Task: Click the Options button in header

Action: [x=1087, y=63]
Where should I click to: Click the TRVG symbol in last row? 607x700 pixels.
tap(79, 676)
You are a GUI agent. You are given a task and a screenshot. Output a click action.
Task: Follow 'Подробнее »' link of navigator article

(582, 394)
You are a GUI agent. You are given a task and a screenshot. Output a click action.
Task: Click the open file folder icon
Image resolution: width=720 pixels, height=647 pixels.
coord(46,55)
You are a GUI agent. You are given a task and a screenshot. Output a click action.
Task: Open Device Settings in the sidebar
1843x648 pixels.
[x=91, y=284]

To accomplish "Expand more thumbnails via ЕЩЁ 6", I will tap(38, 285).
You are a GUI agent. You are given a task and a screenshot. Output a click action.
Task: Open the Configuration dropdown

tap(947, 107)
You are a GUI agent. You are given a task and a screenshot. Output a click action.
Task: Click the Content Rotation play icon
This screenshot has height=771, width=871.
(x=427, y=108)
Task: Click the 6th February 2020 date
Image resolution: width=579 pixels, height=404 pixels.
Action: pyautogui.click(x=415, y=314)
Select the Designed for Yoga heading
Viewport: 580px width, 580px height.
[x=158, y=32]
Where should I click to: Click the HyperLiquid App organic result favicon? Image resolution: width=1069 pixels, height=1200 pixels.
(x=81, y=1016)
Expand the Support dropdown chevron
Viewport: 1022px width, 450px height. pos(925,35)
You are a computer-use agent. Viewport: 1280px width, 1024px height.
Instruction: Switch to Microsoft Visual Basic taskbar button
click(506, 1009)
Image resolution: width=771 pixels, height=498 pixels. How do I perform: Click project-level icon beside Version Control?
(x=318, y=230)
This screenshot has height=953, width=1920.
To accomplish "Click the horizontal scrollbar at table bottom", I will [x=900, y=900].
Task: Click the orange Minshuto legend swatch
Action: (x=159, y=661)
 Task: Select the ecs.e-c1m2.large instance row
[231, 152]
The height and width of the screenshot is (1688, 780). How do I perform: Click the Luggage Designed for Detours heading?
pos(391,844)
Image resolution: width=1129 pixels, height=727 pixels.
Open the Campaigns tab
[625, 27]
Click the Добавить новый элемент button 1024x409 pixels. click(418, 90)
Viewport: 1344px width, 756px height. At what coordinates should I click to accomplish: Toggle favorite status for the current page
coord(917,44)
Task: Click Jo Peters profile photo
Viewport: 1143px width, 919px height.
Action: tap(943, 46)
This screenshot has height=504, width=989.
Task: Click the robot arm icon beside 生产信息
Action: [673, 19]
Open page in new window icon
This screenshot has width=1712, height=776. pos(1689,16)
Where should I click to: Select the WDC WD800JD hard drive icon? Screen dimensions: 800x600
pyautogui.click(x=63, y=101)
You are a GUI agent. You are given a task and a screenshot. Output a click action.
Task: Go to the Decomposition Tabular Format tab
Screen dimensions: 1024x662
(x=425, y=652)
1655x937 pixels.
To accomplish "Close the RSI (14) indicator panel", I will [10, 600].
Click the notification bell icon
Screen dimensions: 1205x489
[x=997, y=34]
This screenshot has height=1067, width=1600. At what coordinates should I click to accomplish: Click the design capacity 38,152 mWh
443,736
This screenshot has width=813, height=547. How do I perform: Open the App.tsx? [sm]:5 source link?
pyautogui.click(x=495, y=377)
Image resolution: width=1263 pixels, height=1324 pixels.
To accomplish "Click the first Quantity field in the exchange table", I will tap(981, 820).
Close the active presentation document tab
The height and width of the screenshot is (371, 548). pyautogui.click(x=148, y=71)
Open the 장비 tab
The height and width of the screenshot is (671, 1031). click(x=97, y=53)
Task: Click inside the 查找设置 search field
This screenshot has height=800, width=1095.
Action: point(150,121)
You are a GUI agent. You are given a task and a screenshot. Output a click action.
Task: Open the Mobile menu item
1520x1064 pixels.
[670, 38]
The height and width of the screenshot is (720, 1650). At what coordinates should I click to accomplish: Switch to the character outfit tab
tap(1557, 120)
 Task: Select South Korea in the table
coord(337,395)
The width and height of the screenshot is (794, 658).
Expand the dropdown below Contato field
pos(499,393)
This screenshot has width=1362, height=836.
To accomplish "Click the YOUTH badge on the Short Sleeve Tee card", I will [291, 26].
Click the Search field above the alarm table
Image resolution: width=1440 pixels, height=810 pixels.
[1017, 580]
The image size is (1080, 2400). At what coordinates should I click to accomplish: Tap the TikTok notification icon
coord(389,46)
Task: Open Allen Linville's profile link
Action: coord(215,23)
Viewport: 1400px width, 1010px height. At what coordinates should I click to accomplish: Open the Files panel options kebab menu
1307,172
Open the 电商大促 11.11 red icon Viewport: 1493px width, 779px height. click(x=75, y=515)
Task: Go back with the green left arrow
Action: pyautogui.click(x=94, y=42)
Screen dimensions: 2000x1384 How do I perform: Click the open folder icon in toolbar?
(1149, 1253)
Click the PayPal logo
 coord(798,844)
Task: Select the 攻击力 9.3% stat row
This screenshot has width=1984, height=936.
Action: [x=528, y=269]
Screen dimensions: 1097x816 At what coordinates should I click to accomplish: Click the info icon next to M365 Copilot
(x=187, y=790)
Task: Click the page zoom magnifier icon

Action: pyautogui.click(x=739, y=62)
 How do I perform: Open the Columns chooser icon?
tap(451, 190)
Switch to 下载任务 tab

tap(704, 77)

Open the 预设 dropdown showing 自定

───

◆ **Your objective**
Output the entire listing exactly, including each line.

◆ **Result of the exercise**
Task: Click the Options button in header

Action: [x=1087, y=63]
Where should I click to: Click the TRVG symbol in last row? 607x700 pixels.
tap(79, 676)
You are a GUI agent. You are given a task and a screenshot. Output a click action.
Task: Follow 'Подробнее »' link of navigator article

(582, 394)
You are a GUI agent. You are given a task and a screenshot. Output a click action.
Task: Click the open file folder icon
Image resolution: width=720 pixels, height=647 pixels.
coord(46,55)
You are a GUI agent. You are given a task and a screenshot. Output a click action.
Task: Open Device Settings in the sidebar
1843x648 pixels.
[x=91, y=284]

To accomplish "Expand more thumbnails via ЕЩЁ 6", I will tap(38, 285).
You are a GUI agent. You are given a task and a screenshot. Output a click action.
Task: Open the Configuration dropdown

tap(947, 107)
You are a GUI agent. You are given a task and a screenshot. Output a click action.
Task: Click the Content Rotation play icon
This screenshot has height=771, width=871.
(x=427, y=108)
Task: Click the 6th February 2020 date
Image resolution: width=579 pixels, height=404 pixels.
Action: pyautogui.click(x=415, y=314)
Select the Designed for Yoga heading
Viewport: 580px width, 580px height.
[x=158, y=32]
Where should I click to: Click the HyperLiquid App organic result favicon? Image resolution: width=1069 pixels, height=1200 pixels.
(x=81, y=1016)
Expand the Support dropdown chevron
Viewport: 1022px width, 450px height. pos(925,35)
You are a computer-use agent. Viewport: 1280px width, 1024px height.
Instruction: Switch to Microsoft Visual Basic taskbar button
click(506, 1009)
Image resolution: width=771 pixels, height=498 pixels. How do I perform: Click project-level icon beside Version Control?
(x=318, y=230)
This screenshot has height=953, width=1920.
To accomplish "Click the horizontal scrollbar at table bottom", I will [x=900, y=900].
Task: Click the orange Minshuto legend swatch
Action: (x=159, y=661)
 Task: Select the ecs.e-c1m2.large instance row
[231, 152]
The height and width of the screenshot is (1688, 780). How do I perform: Click the Luggage Designed for Detours heading?
pos(391,844)
Image resolution: width=1129 pixels, height=727 pixels.
Open the Campaigns tab
[625, 27]
Click the Добавить новый элемент button 1024x409 pixels. click(418, 90)
Viewport: 1344px width, 756px height. At what coordinates should I click to accomplish: Toggle favorite status for the current page
coord(917,44)
Task: Click Jo Peters profile photo
Viewport: 1143px width, 919px height.
Action: tap(943, 46)
This screenshot has height=504, width=989.
Task: Click the robot arm icon beside 生产信息
Action: [673, 19]
Open page in new window icon
This screenshot has width=1712, height=776. pos(1689,16)
Where should I click to: Select the WDC WD800JD hard drive icon? Screen dimensions: 800x600
pyautogui.click(x=63, y=101)
You are a GUI agent. You are given a task and a screenshot. Output a click action.
Task: Go to the Decomposition Tabular Format tab
Screen dimensions: 1024x662
(x=425, y=652)
1655x937 pixels.
To accomplish "Close the RSI (14) indicator panel", I will [10, 600].
Click the notification bell icon
Screen dimensions: 1205x489
[x=997, y=34]
This screenshot has height=1067, width=1600. At what coordinates should I click to accomplish: Click the design capacity 38,152 mWh
443,736
This screenshot has width=813, height=547. How do I perform: Open the App.tsx? [sm]:5 source link?
pyautogui.click(x=495, y=377)
Image resolution: width=1263 pixels, height=1324 pixels.
To accomplish "Click the first Quantity field in the exchange table", I will tap(981, 820).
Close the active presentation document tab
The height and width of the screenshot is (371, 548). pyautogui.click(x=148, y=71)
Open the 장비 tab
The height and width of the screenshot is (671, 1031). click(x=97, y=53)
Task: Click inside the 查找设置 search field
This screenshot has height=800, width=1095.
Action: point(150,121)
You are a GUI agent. You are given a task and a screenshot. Output a click action.
Task: Open the Mobile menu item
1520x1064 pixels.
[670, 38]
The height and width of the screenshot is (720, 1650). At what coordinates should I click to accomplish: Switch to the character outfit tab
tap(1557, 120)
 Task: Select South Korea in the table
coord(337,395)
The width and height of the screenshot is (794, 658).
Expand the dropdown below Contato field
pos(499,393)
This screenshot has width=1362, height=836.
To accomplish "Click the YOUTH badge on the Short Sleeve Tee card", I will [291, 26].
Click the Search field above the alarm table
Image resolution: width=1440 pixels, height=810 pixels.
[1017, 580]
The image size is (1080, 2400). At what coordinates should I click to accomplish: Tap the TikTok notification icon
coord(389,46)
Task: Open Allen Linville's profile link
Action: coord(215,23)
Viewport: 1400px width, 1010px height. At what coordinates should I click to accomplish: Open the Files panel options kebab menu
1307,172
Open the 电商大促 11.11 red icon Viewport: 1493px width, 779px height. click(x=75, y=515)
Task: Go back with the green left arrow
Action: pyautogui.click(x=94, y=42)
Screen dimensions: 2000x1384 How do I perform: Click the open folder icon in toolbar?
(1149, 1253)
Click the PayPal logo
 coord(798,844)
Task: Select the 攻击力 9.3% stat row
This screenshot has width=1984, height=936.
Action: [x=528, y=269]
Screen dimensions: 1097x816 At what coordinates should I click to accomplish: Click the info icon next to M365 Copilot
(x=187, y=790)
Task: Click the page zoom magnifier icon

Action: pyautogui.click(x=739, y=62)
 How do I perform: Open the Columns chooser icon?
tap(451, 190)
Switch to 下载任务 tab

tap(704, 77)

Open the 预设 dropdown showing 自定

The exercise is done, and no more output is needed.